MALAM LAILATUL QADAR
Malam dimana dalam al-Qur'an disebutkan bahwa lebih utama dari seribu bulan dan malam tersebut para malaikat dan ruh Nabi, Rasul dan orang2 sholeh turun ke alam dunia ini, disaat itu do'a orang yang beriman langsung di ijabah dan dikobulkan Tuhan dengan cepat.Ibnu ‘Uyainah berkata, “Apa yang disebutkan di dalam AI-Qur’an dengan kata ‘Maa adraaka’ ‘apakah yang telah memberitahukan kepadamu’ sesungguhnya telah diberitahukan oleh Allah. Apa yang disebutkan dengan kata kata ‘Maa yudriika’ ‘apakah yang akan memberitahukan kepadamu’, maka Allah belum memberitahukannya.
Aisyah r.a. berkata, “Rasulullah
ber’itikaf pada sepuluh hari terakhir bulan Ramadhan, dan beliau bersabda,
‘Carilah malam qadar pada malam ganjil dari sepuluh malam terakhir dari bulan
Ramadhan.” Ibnu Abbas r.a. mengatakan bahwa Nabi saw bersabda, “Carilah
Lailatul Qadar pada malam sepuluh yang terakhir dari (bulan) Ramadhan.

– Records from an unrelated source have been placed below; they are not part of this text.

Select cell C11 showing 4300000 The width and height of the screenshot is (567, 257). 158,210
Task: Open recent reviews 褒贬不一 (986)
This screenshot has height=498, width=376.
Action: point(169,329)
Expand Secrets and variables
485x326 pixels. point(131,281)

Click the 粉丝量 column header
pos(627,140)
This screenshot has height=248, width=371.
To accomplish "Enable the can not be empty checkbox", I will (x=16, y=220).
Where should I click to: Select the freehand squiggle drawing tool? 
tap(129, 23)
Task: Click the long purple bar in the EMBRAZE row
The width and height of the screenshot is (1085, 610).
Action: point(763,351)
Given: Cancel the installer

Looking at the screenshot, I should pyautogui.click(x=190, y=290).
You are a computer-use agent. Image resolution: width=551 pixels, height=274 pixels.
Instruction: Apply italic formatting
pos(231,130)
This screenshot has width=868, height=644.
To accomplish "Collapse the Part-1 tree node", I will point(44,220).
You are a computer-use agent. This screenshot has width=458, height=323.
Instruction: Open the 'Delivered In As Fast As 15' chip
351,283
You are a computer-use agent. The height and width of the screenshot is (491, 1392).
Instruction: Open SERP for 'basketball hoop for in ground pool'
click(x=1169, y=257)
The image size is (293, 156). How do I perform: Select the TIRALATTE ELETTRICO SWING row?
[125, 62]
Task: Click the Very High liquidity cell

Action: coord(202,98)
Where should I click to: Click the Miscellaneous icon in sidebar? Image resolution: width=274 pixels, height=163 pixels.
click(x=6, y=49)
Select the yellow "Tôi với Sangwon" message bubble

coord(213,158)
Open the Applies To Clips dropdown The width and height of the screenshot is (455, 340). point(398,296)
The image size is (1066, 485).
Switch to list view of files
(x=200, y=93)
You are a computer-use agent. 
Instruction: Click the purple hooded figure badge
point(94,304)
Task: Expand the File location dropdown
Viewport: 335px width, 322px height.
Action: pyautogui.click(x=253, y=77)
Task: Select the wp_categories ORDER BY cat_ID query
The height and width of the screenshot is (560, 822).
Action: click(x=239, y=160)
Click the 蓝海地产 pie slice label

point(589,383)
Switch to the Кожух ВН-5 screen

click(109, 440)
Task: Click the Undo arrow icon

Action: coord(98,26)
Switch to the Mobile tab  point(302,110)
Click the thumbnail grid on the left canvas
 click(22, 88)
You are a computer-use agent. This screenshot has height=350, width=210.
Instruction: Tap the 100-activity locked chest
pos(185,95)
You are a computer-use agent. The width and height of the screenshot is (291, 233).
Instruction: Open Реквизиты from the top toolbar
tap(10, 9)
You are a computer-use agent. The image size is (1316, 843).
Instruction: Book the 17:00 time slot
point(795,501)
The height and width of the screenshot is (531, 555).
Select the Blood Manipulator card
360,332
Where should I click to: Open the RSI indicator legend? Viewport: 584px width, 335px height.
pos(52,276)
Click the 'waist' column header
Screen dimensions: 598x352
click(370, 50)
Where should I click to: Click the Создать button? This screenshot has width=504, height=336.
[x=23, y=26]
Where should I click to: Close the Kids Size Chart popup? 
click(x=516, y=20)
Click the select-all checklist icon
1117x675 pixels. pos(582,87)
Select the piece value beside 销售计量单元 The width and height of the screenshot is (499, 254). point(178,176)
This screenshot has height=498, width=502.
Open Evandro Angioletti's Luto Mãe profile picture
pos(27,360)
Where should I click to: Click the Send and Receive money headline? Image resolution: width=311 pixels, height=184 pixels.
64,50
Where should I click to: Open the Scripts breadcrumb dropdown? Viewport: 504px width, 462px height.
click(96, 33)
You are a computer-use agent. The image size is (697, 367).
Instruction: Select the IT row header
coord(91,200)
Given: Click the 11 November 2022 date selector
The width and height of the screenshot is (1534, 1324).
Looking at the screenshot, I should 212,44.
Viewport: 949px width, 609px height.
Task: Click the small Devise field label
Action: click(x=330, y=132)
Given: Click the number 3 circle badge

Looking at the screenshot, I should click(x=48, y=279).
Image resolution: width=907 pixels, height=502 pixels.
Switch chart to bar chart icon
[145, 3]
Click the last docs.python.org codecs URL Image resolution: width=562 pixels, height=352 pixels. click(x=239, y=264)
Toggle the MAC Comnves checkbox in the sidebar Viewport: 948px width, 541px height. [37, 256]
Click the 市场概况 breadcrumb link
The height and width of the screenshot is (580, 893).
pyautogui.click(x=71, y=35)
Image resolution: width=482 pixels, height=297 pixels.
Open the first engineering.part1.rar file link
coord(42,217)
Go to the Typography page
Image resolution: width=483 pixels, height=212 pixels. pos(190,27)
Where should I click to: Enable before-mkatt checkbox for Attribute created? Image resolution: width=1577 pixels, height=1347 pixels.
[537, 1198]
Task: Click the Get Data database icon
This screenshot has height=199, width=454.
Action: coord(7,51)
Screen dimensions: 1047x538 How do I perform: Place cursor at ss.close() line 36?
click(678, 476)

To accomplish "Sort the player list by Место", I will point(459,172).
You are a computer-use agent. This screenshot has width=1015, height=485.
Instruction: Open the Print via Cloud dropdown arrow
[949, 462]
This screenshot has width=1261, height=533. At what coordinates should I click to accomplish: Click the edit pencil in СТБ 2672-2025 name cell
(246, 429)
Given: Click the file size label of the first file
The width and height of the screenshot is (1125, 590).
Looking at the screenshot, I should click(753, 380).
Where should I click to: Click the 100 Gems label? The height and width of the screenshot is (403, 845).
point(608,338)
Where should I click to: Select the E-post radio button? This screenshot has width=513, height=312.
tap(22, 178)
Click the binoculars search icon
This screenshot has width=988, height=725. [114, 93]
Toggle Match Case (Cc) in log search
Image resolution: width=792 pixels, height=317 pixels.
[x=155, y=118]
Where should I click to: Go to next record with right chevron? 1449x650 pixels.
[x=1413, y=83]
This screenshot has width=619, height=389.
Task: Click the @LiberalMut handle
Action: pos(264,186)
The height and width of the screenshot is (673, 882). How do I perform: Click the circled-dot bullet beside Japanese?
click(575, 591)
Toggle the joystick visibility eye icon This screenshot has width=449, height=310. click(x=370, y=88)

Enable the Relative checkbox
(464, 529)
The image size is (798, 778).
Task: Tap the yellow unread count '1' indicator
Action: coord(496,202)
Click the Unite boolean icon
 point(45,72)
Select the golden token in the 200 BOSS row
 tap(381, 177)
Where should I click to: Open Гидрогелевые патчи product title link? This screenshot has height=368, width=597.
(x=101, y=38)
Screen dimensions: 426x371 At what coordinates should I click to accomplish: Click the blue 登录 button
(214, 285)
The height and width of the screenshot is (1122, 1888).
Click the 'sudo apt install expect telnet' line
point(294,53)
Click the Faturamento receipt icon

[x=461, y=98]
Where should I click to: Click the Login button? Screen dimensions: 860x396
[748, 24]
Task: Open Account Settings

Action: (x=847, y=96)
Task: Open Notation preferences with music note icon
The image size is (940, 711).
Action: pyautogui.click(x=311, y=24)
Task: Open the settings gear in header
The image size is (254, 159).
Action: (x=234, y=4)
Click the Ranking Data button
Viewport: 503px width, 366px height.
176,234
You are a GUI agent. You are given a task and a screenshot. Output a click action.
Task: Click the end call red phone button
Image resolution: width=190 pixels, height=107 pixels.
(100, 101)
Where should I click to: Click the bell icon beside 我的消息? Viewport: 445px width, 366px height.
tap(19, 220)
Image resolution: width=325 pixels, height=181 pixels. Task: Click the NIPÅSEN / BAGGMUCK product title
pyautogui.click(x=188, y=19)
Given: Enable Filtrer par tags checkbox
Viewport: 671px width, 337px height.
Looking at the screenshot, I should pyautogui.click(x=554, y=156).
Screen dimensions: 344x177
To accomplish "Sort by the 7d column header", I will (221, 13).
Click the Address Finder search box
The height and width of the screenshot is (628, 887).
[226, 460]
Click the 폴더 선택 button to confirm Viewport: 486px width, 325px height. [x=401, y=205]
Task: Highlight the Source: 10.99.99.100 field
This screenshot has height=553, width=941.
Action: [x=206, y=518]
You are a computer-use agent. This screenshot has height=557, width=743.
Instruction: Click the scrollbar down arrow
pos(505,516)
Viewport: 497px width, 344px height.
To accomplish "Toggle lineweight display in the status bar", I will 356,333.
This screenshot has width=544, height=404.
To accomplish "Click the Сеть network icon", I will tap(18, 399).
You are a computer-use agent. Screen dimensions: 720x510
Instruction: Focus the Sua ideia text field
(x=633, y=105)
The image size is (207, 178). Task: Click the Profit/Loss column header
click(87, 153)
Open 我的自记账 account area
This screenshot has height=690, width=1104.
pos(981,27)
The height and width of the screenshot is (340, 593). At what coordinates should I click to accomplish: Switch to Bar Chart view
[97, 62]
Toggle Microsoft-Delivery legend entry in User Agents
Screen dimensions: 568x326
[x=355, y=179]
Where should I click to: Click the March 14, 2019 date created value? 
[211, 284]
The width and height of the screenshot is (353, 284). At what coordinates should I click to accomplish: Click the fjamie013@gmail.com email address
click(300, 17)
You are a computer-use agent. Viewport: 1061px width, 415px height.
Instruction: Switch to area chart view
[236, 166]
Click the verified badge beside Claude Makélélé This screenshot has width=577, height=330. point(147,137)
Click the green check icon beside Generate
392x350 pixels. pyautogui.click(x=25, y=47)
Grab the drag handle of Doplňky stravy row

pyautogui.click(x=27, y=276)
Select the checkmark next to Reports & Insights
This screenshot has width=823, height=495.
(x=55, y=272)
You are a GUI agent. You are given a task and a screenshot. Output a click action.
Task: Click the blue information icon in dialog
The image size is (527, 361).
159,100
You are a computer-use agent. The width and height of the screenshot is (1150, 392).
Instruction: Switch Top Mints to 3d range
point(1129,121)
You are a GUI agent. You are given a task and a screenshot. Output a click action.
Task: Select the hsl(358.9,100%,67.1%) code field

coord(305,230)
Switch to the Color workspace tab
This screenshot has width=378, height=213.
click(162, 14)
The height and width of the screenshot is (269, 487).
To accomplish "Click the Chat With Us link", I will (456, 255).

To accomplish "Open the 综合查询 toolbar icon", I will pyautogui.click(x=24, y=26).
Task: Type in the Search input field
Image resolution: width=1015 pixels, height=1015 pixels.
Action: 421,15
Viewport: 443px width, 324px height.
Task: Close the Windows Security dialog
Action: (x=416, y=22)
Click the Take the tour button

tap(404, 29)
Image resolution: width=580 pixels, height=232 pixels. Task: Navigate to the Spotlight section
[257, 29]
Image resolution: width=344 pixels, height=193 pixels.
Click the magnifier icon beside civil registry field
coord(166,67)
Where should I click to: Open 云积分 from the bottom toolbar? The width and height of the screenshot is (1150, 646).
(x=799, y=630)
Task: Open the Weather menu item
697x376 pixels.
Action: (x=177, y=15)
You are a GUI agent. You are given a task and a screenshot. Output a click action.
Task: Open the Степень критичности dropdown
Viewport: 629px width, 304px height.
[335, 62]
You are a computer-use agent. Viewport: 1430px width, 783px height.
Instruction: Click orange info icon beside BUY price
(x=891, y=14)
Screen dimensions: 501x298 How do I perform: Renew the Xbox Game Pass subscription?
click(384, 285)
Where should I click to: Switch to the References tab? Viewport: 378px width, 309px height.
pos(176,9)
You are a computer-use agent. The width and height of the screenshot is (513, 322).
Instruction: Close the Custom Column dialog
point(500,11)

Lailatul
Qadar itu pada sembilan hari yang masih tersisa, tujuh yang masih
tersisa, dan lima yang masih tersisa.
Tanda-tanda
Malam Lailatul Qodar
Ø Dari Abu Hurairah, ia berkata: Kami
menyebutkan malam Lailatul Qadar di sisi Rasulullah shallallahu ‘alaihi wa
sallam beliau bersabda (yang artinya), “Siapa di antara kalian yang ingat
ketika terbit bulan, seperti syiqi jafnah (setengah bejana).” (HR Muslim 1170).
Ø Dan dari Ibnu Abbas ra, ia berkata:
Rasulullah SAW bersabda (yang artinya), “(Malam) Lailatul Qadar adalah malam
yang indah, cerah, tidak panas dan tidak juga dingin, (dan) keesokan harinya
cahaya sinar mataharinya melemah kemerah-merahan.” (HR Thayalisi (349), Ibnu
Khuzaimah (3/231), Bazzar (1/486), sanadnya hasan).
Ø Dari Watsilah bin al-Asqo’ dari
Rasulullah SAW: “Lailatul qadar adalah malam yang terang, tidak panas, tidak
dingin, tidak ada awan, tidak hujan, tidak ada angin kencang dan tidak ada yang
dilempar pada malam itu dengan bintang (lemparan meteor bagi setan)” (HR.
at-Thobroni dalam al-Mu’jam al-Kabir 22/59 dengan sanad hasan), DAN BERIKU DO'A KETIKA LAILATUL KODAR:
Moga
dan semoga amal ibadah baik puasa maupun ibadah yang lain di bulan puasa ini yang sudah dan akan datang di
kobulkan Alloh SWT Amin ya mujibassailin.